Pieter Valks(1), Nan Hao(1), Meike Rix(1), Jean-Christopher Lambert(2), Gaia Pinardi(2), Michel Van Roozendael(2), Nicolas Theys(2), Jos van Geffen(2) and Diego Loyola(1)

(1) DLR, Muenchnerstrasse 20, 82234 Wessling, Germany
(2) BIRA-IASB, Av Circulaire 3, B-1180 Brussels, Belgium

Abstract

This contribution focuses on the operational GOME-2 trace-gas column products in the framework of EUMETSAT’s Satellite Application Facility on Ozone and Atmospheric Chemistry Monitoring (O3M-SAF). We present the algorithms and exemplary results of total and tropospheric NO2, BrO and SO2. These trace-gas column products are retrieved from GOME-2 solar backscattered measurements in the UV/VIS wavelength region, using the Differential Optical Absorption Spectroscopy (DOAS) method.

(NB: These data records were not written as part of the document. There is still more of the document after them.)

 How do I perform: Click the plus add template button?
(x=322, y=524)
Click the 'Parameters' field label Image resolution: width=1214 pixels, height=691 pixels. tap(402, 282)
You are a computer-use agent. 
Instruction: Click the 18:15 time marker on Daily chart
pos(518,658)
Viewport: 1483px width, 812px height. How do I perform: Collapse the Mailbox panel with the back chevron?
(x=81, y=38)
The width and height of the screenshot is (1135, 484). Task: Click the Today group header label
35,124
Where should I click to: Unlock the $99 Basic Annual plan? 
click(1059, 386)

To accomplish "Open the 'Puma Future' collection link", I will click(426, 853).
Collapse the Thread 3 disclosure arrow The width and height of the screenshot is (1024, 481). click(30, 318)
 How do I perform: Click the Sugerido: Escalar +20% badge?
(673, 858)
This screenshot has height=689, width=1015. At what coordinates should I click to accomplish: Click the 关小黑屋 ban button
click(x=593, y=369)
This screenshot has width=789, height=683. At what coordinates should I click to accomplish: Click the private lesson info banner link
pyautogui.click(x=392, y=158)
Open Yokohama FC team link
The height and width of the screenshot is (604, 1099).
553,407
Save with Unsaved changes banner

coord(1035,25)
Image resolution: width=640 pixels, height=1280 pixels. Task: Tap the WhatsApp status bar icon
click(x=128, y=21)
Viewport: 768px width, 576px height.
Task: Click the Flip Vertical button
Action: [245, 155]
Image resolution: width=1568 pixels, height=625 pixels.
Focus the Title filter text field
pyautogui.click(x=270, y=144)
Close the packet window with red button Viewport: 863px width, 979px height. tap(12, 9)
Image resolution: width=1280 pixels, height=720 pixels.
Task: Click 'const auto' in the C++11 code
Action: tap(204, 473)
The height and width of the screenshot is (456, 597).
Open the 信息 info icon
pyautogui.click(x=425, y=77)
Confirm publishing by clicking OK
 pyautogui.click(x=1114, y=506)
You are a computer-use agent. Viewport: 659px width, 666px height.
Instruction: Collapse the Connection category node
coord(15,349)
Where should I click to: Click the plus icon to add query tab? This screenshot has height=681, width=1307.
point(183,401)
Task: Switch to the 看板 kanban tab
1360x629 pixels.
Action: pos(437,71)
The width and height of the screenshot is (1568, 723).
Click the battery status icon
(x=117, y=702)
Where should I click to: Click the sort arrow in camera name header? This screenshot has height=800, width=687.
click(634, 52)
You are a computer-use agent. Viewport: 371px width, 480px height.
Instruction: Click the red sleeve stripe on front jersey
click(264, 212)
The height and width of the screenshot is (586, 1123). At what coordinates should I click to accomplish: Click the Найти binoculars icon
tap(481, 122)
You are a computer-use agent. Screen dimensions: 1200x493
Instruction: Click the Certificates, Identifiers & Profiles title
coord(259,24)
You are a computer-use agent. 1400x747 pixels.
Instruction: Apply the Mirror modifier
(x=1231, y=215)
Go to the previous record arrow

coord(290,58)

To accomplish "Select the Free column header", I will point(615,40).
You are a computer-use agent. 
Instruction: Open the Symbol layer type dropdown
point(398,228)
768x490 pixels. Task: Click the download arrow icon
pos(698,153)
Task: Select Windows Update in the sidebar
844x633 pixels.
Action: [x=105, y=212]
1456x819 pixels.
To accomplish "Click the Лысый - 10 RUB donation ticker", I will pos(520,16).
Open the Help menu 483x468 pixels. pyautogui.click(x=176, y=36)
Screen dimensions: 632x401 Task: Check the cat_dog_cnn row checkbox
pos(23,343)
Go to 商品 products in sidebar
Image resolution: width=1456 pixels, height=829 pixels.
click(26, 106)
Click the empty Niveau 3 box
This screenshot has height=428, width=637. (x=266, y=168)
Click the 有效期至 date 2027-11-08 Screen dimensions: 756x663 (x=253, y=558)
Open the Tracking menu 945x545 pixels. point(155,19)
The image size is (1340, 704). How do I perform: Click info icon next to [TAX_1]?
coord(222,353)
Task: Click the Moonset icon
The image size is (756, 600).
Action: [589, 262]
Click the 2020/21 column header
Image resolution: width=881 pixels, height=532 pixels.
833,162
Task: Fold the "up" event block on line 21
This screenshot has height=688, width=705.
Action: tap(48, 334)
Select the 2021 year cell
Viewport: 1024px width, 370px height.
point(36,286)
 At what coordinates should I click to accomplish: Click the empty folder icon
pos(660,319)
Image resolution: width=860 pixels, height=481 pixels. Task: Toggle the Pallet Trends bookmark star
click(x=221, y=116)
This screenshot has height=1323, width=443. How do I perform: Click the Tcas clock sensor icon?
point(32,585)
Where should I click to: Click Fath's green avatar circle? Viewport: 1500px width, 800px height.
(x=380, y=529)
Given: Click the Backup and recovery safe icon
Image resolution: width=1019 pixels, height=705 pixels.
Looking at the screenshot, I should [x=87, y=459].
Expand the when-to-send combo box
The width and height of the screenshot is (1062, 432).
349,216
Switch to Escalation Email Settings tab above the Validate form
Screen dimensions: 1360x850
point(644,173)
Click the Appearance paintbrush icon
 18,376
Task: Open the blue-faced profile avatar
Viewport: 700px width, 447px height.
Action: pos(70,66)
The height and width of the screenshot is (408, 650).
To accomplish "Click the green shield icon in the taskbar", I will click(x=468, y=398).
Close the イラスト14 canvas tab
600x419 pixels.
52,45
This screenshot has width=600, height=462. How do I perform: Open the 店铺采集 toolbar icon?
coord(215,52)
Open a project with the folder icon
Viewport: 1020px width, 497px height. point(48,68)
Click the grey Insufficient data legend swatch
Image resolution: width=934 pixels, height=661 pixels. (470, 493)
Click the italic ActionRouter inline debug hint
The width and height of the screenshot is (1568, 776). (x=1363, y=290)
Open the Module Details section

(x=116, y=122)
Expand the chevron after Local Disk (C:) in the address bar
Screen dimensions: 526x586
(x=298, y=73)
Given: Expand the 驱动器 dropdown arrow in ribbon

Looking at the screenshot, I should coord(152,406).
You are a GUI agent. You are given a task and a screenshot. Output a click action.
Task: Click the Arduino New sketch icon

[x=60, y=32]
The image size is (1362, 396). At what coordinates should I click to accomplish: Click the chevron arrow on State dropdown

Total NO2 is routinely retrieved with the GOME Data Processor (GDP) version 4.2 using the 425-450 nm wavelength region. An additional algorithm is applied to derive the tropospheric NO2 column for polluted conditions: after subtracting the estimated stratospheric component from the total column, the tropospheric NO2 column is determined using an air mass factor based on monthly climatological NO2 profiles from the MOZART-2 model. SO2 emissions from both anthropogenic and volcanic sources can be measured by GOME-2 using the UV wavelength region around 320 nm. For the GOME-2 retrieval of the total BrO column, current research focuses on the optimisation of the DOAS fitting window in the UV wavelength region. BrO columns retrieved from the baseline GOME fitting window (344.6-359 nm) show relatively large noise levels. Therefore, the use of an alternative fitting window has been analysed.

More than two years of NO2, BrO and SO2 column measurements are now available from GOME-2. We present initial validation results using ground-based measurements, as well as comparisons with other satellite products, such as those from SCIAMACHY and OMI. The use of tropospheric NO2 columns for air quality applications will be presented. We will show examples of BrO from volcanic eruptions and under polar winter conditions. Finally, exemplary GOME-2 measurements of SO2 from anthropogenic emissions will be shown, as well as from volcanic eruptions.